Installing drivers through PnP

REILLY,JOHN R (HP-Roseville,ex1) jreilly at hp.com
Mon Oct 22 08:14:10 GMT 2001


>JRA<
> Yep. This is because this entry is set when the driver binary is run
> as a Win32 program on the server which will be serving out the driver.

See DrvPrinterEvent(PRINTER_EVENT_INITIALIZE) in MSDN.

> Yes, that's right, the MS driver model DEPENDS ON DRIVER CODE BEING
EXECUTABLE
> ON THE SERVER !!!!!

Well... the server and the client are symmetric. MS actually just requires
the driver to initialize itself and bind to the printer object regardless
of whether its a client or a server.

> This was so braindamaged I found it hard to believe at first.

Agreed. 

> ...
> Absolutely. These are really driver bugs that are "permitted" on Windows
> x86 systems.

Given the architecture that MS defined, these are not actually 'bugs'
they are 'features' :-) As to "permitted", I'd say 'encouraged'. When the
config dll initialization entry point is called during printer installation
it is free to do *anything* it cares to do.

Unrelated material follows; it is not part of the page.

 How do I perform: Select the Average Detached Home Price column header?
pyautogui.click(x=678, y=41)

There are some limitations
imposed by being called from the spooler service, but any determined
programmer can get around them; and they do!

>JF<
> a solution would be to maintain a drivers blacklist. For each of this
> drivers we maintain a list of fixup we do when such a driver is setup.

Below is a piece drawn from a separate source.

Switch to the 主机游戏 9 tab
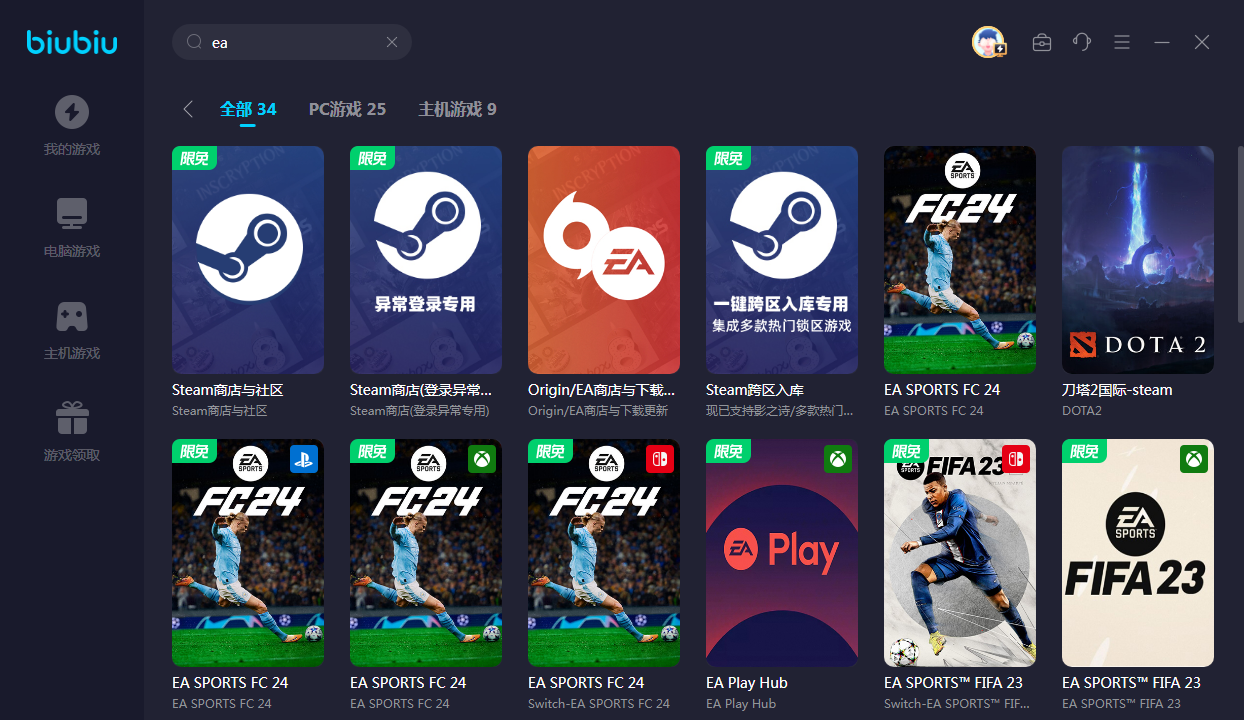The image size is (1244, 720). 457,109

I tried that. If you eliminate the user mode drivers (SPLUserModeDriver),
you drop a huge number of drivers from the mix. If you black list all
drivers
that have ANY sort of problems because they have not been initialized, you
drop most drivers.

> Ugly isn't it ?  It's yet one more ugliness we could do thanks to some
> braindead driver writers.

Actually, I think this is a bit overstated. Those driver writers were doing
their job given the environment they planned to sell their products into.
They never expected Samba to come along, and not be able to do what MS told
them it would do for them. Lets not winge on about MS's clearly BAD design.
There is a work around. Its been in Samba for awhile. Yes it sucks that it
requires client side code, but at least you can get your drivers properly
setup.

There are several references in the Samba code related to printer
driver's needing to be initialized. This requires Win32 client code
that:

 1. Uses the driver's config DLL passing it the UNC printername and:
    a. Call DrvPrintEvent with PRINTER_EVENT_INITIALIZE
    b. Call DrvConvertDevMode with CDM_DRIVER_DEFAULT to get default
       DEVMODE
 2. Call SetPrinterData with the 'magic' key and the DEVMODE as data.

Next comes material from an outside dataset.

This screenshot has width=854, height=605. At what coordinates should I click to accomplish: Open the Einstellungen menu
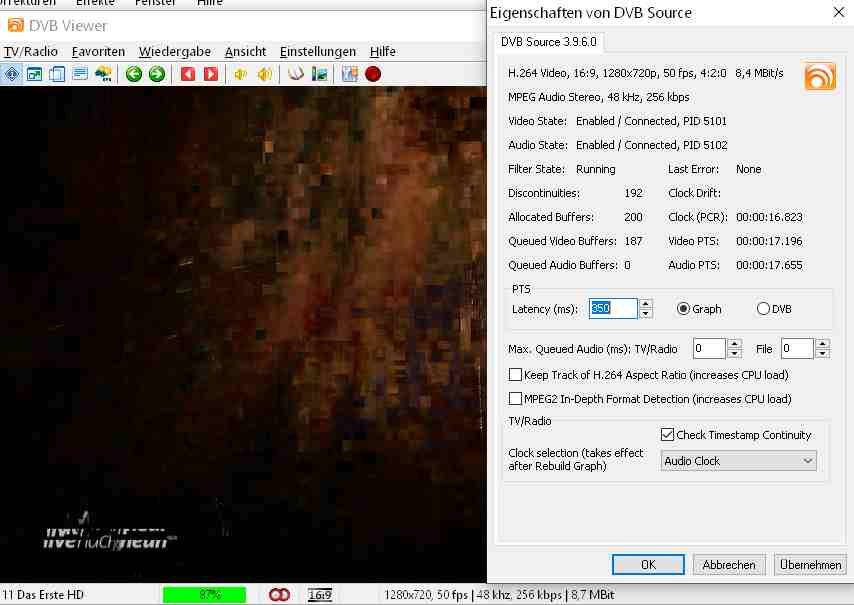[x=317, y=51]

The last step triggers saving the "driver initialization" information
for this driver into the tdb. Later, new printers that use this
driver will have this initialization information bound to them. This
simulates the driver initialization, as if it had run on the Samba
server (as it would have on NT). Note: it would have been easier to use
SetPrinter because all the UNMARSHALLING of the DEVMODE is done there,
but 2K/XP clients do not set the DEVMODE (its an enhancement).

Reference the code:
  rpc_server.c: set_driver_init()              --> save_driver_init()
  rpc_server.c: spoolss_addprinterex_level_2() --> set_driver_init()

Until we can run "arbitrary" Win32 printer driver code on any Unix that
Samba runs on, we are stuck with client code. 

Cheers
JohnR

jreilly at hp.com | jreilly at samba.org  916-785-4532  fax:916-785-8880
iIPS - internet Imaging & Printing Systems, Hewlett-Packard Co.
8000 Foothills Blvd. Roseville, CA 95747-5659  M/S: 5659

Things are much more complicated than they appear.